Tuesday, January 24, 2017

lovely

so i didn't know there was a remastered version of lovely until my friend played it for me and i was like, "what, no, this isn't the right song" and it was stressing me out so much.


anyway, i just wanted to write a post about my favorite tøp song.

i always felt like nobody understood, nobody really cared. you get up all this courage to tell someone "hate myself and i want to die" and all that jazz and they just respond with, "awwWWW but you're beautiful don't be sad ;("

if it was as easy as suddenly realizing that i was beautiful and could "just get over" this, i would have done it a long time ago.

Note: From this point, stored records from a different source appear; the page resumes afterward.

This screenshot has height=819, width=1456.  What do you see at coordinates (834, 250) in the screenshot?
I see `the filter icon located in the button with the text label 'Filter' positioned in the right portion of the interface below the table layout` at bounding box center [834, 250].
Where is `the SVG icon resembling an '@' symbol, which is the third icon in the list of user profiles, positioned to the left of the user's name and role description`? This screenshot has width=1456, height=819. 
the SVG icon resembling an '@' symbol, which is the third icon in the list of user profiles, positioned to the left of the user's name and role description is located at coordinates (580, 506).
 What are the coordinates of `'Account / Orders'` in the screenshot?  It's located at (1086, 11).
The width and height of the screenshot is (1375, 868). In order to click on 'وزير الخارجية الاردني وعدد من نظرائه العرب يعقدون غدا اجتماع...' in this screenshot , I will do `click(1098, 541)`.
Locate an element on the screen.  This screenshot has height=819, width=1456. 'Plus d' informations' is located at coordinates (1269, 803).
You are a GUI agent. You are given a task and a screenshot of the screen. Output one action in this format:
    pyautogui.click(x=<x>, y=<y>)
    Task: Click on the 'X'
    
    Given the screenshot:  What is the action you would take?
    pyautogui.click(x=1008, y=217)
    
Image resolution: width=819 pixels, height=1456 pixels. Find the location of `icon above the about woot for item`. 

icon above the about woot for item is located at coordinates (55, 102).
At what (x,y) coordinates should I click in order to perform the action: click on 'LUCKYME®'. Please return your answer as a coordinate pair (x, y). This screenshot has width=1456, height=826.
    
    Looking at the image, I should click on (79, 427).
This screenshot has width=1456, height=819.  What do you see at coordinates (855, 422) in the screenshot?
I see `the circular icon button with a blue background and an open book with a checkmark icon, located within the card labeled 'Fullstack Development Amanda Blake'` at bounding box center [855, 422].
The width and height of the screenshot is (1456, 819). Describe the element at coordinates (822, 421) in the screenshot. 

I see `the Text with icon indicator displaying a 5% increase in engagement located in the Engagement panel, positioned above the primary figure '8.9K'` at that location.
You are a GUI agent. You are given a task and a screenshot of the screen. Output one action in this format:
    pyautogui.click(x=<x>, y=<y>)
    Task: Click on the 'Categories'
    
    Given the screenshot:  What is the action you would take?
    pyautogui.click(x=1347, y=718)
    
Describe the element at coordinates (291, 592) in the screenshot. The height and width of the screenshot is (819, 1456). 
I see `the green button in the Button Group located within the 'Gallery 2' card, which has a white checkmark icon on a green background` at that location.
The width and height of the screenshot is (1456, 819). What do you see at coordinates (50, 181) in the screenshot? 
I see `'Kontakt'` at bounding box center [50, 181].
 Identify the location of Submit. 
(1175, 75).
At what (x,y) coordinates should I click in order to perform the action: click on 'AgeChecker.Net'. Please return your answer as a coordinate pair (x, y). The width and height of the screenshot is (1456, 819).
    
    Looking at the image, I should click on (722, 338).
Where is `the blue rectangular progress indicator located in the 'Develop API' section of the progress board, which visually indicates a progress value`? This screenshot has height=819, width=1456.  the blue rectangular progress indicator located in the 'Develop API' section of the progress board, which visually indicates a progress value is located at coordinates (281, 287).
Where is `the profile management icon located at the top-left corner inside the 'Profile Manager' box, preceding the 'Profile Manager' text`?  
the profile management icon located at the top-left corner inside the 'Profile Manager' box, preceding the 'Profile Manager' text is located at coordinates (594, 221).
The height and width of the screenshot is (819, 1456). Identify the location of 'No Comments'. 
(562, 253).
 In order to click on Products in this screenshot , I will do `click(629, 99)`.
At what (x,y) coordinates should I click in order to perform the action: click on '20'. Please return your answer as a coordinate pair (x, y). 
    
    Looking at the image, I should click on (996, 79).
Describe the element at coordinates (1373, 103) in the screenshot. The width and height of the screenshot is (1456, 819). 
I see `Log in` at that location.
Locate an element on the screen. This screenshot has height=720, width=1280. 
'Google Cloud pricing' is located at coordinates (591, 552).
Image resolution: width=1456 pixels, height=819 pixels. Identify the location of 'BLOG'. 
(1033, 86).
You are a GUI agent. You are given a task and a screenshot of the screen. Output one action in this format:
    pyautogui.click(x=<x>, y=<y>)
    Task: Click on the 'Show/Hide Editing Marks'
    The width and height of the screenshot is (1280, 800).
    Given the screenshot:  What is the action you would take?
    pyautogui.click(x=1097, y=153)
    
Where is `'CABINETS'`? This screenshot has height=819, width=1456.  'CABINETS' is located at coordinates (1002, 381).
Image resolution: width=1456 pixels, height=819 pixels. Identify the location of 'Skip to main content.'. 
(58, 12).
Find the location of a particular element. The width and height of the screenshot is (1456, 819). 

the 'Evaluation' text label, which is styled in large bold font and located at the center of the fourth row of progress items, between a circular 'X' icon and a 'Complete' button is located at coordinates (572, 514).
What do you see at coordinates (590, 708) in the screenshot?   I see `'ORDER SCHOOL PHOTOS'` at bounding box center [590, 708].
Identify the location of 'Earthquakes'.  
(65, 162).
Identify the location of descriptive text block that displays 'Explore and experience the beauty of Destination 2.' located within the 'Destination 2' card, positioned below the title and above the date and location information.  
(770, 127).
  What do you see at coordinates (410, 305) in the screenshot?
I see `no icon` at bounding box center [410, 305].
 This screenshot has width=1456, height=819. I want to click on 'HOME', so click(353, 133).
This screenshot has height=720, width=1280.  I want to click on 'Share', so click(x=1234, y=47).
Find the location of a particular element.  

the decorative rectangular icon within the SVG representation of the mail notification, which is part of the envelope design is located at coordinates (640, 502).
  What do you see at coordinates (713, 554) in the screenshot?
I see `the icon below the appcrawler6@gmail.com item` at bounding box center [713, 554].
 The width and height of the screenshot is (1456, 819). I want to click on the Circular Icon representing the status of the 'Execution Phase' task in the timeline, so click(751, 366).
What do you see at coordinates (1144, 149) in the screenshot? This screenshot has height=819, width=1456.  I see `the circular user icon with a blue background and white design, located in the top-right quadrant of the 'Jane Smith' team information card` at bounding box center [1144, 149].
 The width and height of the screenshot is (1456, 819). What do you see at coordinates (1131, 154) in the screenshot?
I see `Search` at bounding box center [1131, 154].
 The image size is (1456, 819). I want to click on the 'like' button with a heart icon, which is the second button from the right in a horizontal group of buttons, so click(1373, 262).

people who haven't gone through it don't realize how ingrained all these beliefs and pain are. i didn't just wake up one day thinking i was ugly and worthless. it's taken a long time to get this low, and it will take a long time to get back up. these flies and cobwebs are deep inside. it doesn't just take one person telling me how beautiful i am. i need convincing.

which is where this song comes in.

i will make you believe you are lovely.

"make you believe."

tyler isn't satisfied with a simple "you're beautiful don't do this." he's willing to work for it. 

i never had anybody like that.

the first time i heard this song, i cried and cried. nobody had ever taken the time to convince me of my worth. nobody had cared that much before.

so, if you're reading this, i want to be that person for you. i want to be the person that you never had, that i never had, that tyler has been for me.

you are lovely as heck, and i won't stop saying it until you believe it. i know it sucks. gosh, it sucks so much. it hurts. sometimes it feels like there's no way out. i had a night like that last night. but it gets better. this won't hold you down forever. please don't let it. you are frigging lovely, beautiful, perfect in every way, and i want to make you believe it. in whatever way necessary.

Monday, January 23, 2017

the best entrance i ever made

i was at my friend's house at a party, hiding by the upstairs staircase with 3-4 other people. my friend pointed to picture on the wall of a girl reading a book and commented that she "looked so done." another friend asked, "done as in finished or done as in well-cooked?" i took this opportunity to scream "JOSH DUN" and run down the stairs.